Она потрогала его небритые щеки — уколола руку.
— Мне это нравится… Ты стал какой-то другой.
— Какой?
— Помудрел, что ли… Только лицо у тебя иногда…
— Ну-ка, ну-ка, скажи, какое лицо?
Аннушка прижалась к плечу, прошептала:
— Нет, просто я отвыкла… Ты перестал смеяться, как раньше. Я все-все понимаю, Кирилл. Ты мне дорог всякий. И такой еще дороже.
— Ловлю на слове! — он приподнял Аннушку, чтобы смотреть лицо в лицо. — Повтори еще раз!
— Такой — дороже.
— Еще!
— Такой — дороже! И именно сегодня я хочу быть твоей женой!
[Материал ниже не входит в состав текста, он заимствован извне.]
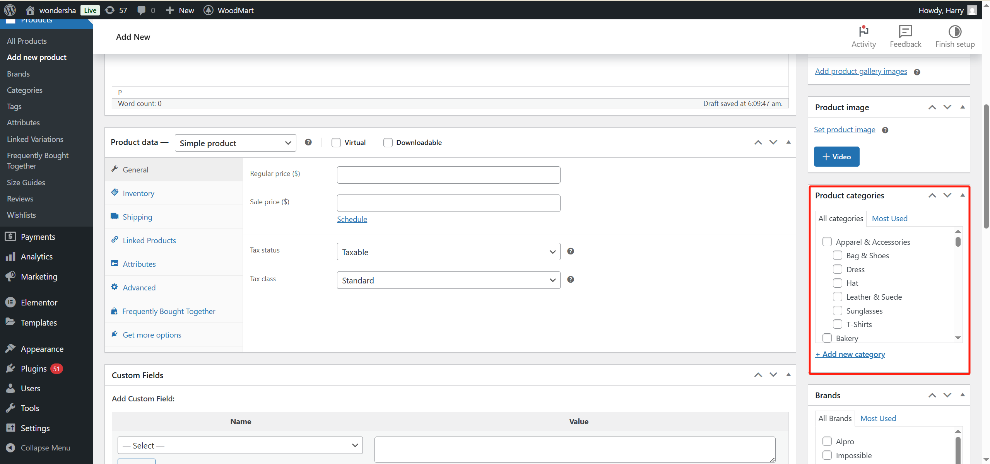Screen dimensions: 990x464
Task: Check the Hat category checkbox
Action: pyautogui.click(x=838, y=283)
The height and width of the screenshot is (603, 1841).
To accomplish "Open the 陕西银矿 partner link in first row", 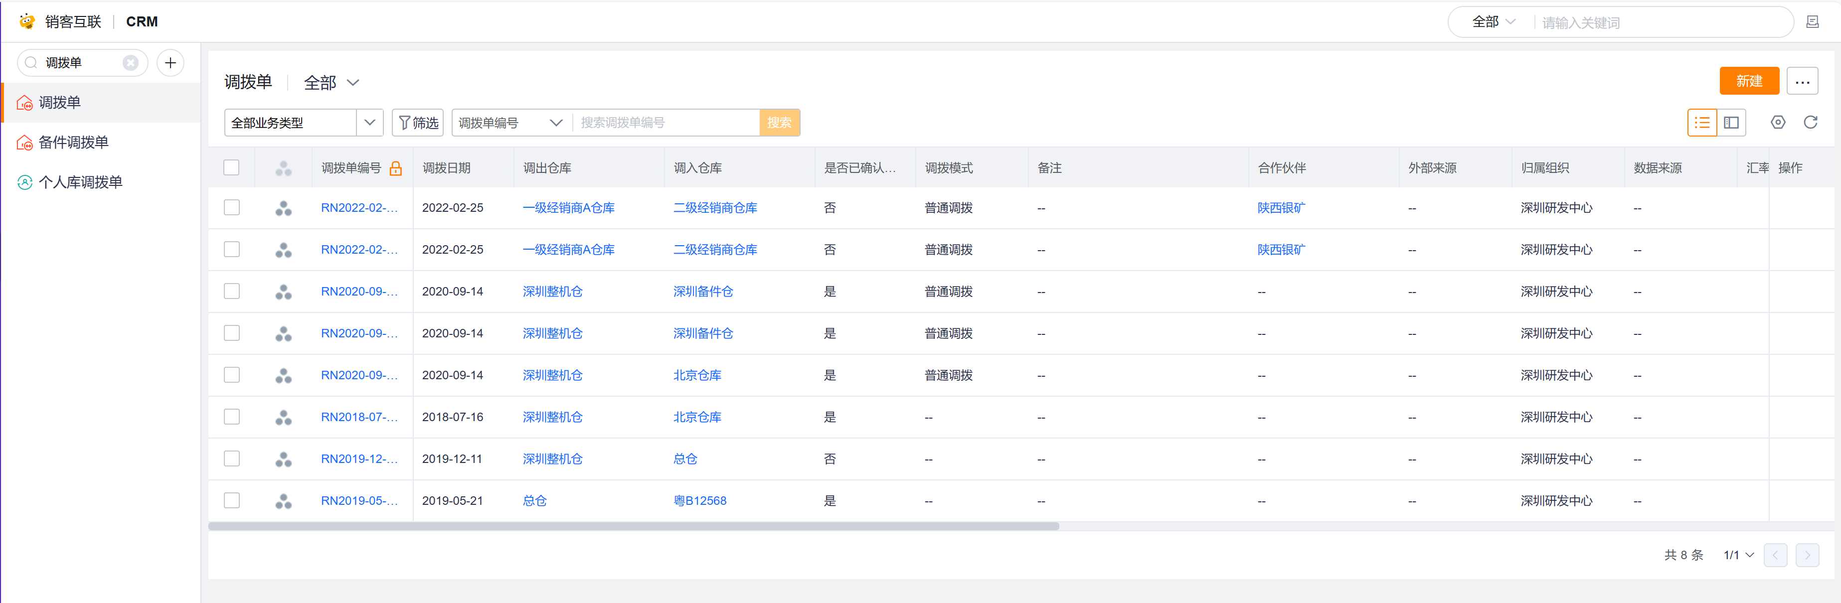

Потом они готовили стол, почти свадебный, и все уместилось в чайный сервиз на шесть персон да на целлофановых упаковках. И пока они возились на кухне, замкнутое пространство и в самом деле удалилось от всего мира, и эта квартира, пустая еще, свежевыкрашенная и необжитая, напоминала первозданную землю. Когда почти все уже было готово к пиру, Кирилл удалился приводить себя в порядок: вымылся в душе, побрился и, запершись в спальне, достал из чемодана мундир. Китель еще был сносный, но бриджи измялись, а нет ничего несуразнее и пошлее, чем офицер в неглаженном парадном мундире. В доме же не было утюга…
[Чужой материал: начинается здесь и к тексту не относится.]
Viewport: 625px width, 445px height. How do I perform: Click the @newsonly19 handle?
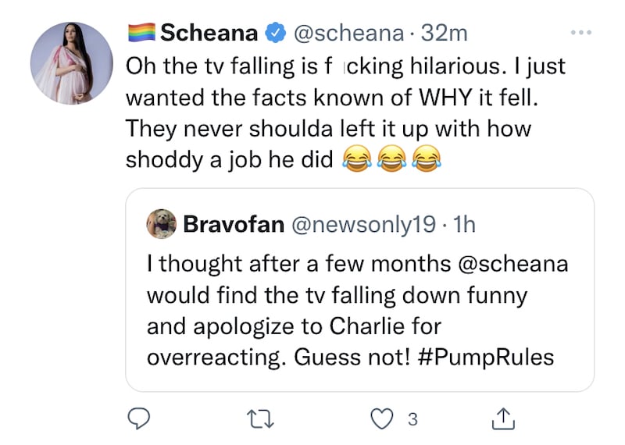pyautogui.click(x=363, y=225)
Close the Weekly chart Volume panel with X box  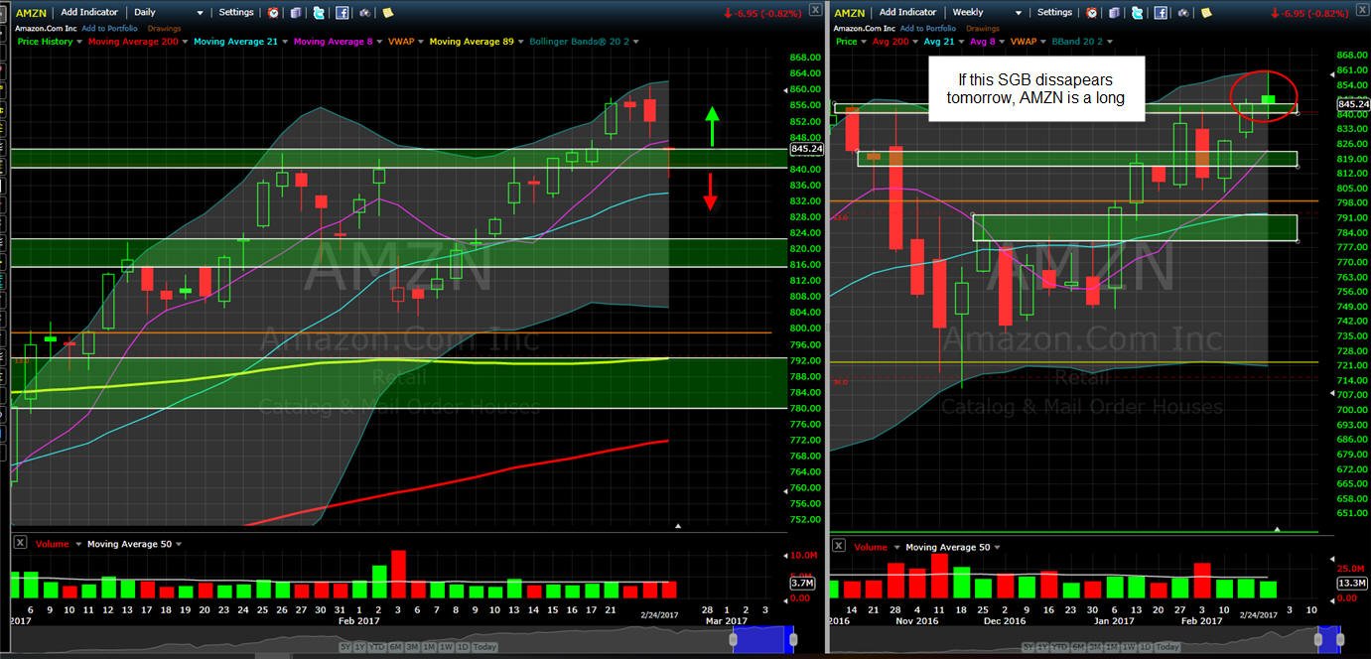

Ему не хотелось выходить даже на лестничную площадку, не хотелось открывать железную дверь, которая, как в самолете на большой высоте, казалось, хранит герметичность и обеспечивает жизнь в безвоздушном пространстве. Старым солдатским способом он спрыснул мундир водой и медленно протянул помятые места, обернув через трубу отопления — не фонтан, конечно, но старшина не придерется… Он оглядел себя в бритвенное зеркало — другого тоже не было — мундир сидел как влитой, и боевой орден, и капитанские погоны с золотым полем, золотыми звездами и красным просветом.
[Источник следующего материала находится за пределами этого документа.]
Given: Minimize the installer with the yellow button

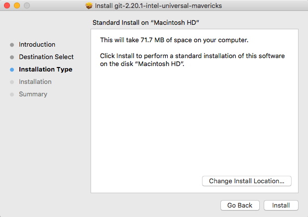Looking at the screenshot, I should click(x=16, y=6).
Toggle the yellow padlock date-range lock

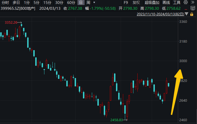(x=192, y=14)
Цокая подковками, Кирилл вышел в залу к Аннушке.
— Капитан Ерашов! Честь имею!
Потом он хотел рассмеяться, сбросить стесняющий движения мундир, засучить рукава рубашки с белыми погончиками и сесть к столу.
Аннушка привстала, настороженно оглядела его:
— Зачем этот маскарад сейчас, Кирилл?
— Это не маскарад, — натянуто засмеялся он. — Я все-таки жених, надо показать товар лицом! Я тебе нравлюсь?
— Нет, — проронила она и поджала губы.